From improving our immune systems to stabilising mood through reducing stress, even just listening to music for more than 5 mins a day can bring about positive effects which are greatly enhanced when actively engaged with singing or playing an instrument.
Studies show that students who play a musical instrument score an average of 200 points higher on SAT scores.
For children with special educational needs in particular, activities which engage music and singing are known to improve the ability to concentrate, correct breathing to maximise lung capacity and improve co-ordination. A part of the inner ear called the sacculus releases endorphins when stimulated by music and along with the benefits of learning to breathe properly to fully oxygenate the brain, calms agitated children enabling them to focus on the rhythm of the melody and experience a shared sense of purpose and togetherness when singing in a group.
Very often the alphabet or language is taught through singing and this aids memory retention and the ability to multi-task, as many skills such as listening, remembering, controlling the voice and pitch are brought into play.

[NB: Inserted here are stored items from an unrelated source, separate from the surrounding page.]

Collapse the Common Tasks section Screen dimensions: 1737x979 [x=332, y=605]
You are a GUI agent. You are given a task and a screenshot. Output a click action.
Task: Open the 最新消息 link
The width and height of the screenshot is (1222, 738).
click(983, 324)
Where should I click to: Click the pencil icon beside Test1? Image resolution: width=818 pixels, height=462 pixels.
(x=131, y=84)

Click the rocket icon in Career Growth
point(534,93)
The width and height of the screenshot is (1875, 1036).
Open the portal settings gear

Humming is a very useful de-stressing exercise, as this activity instantly calms the mind and disables the stressful narratives in our heads. It is one of life’s great soothers and it would be helpful to teach children this self-help exercise from a young age.
Singing also strengthens lips and tongues which help with clear speaking. Posture is improved as bodies are taught to sit up so that breath is used consciously, especially in classical singing. Communication generally is improved along with self-confidence as it becomes a tool for self-expression.
For an activity which is so enjoyable and accessible to everyone, engaging in daily singing or playing musical instruments should be part of the curriculum from the earliest years, through schools and at home with caregivers or using the many free online programs which teach different methods of engaging with music for all age groups.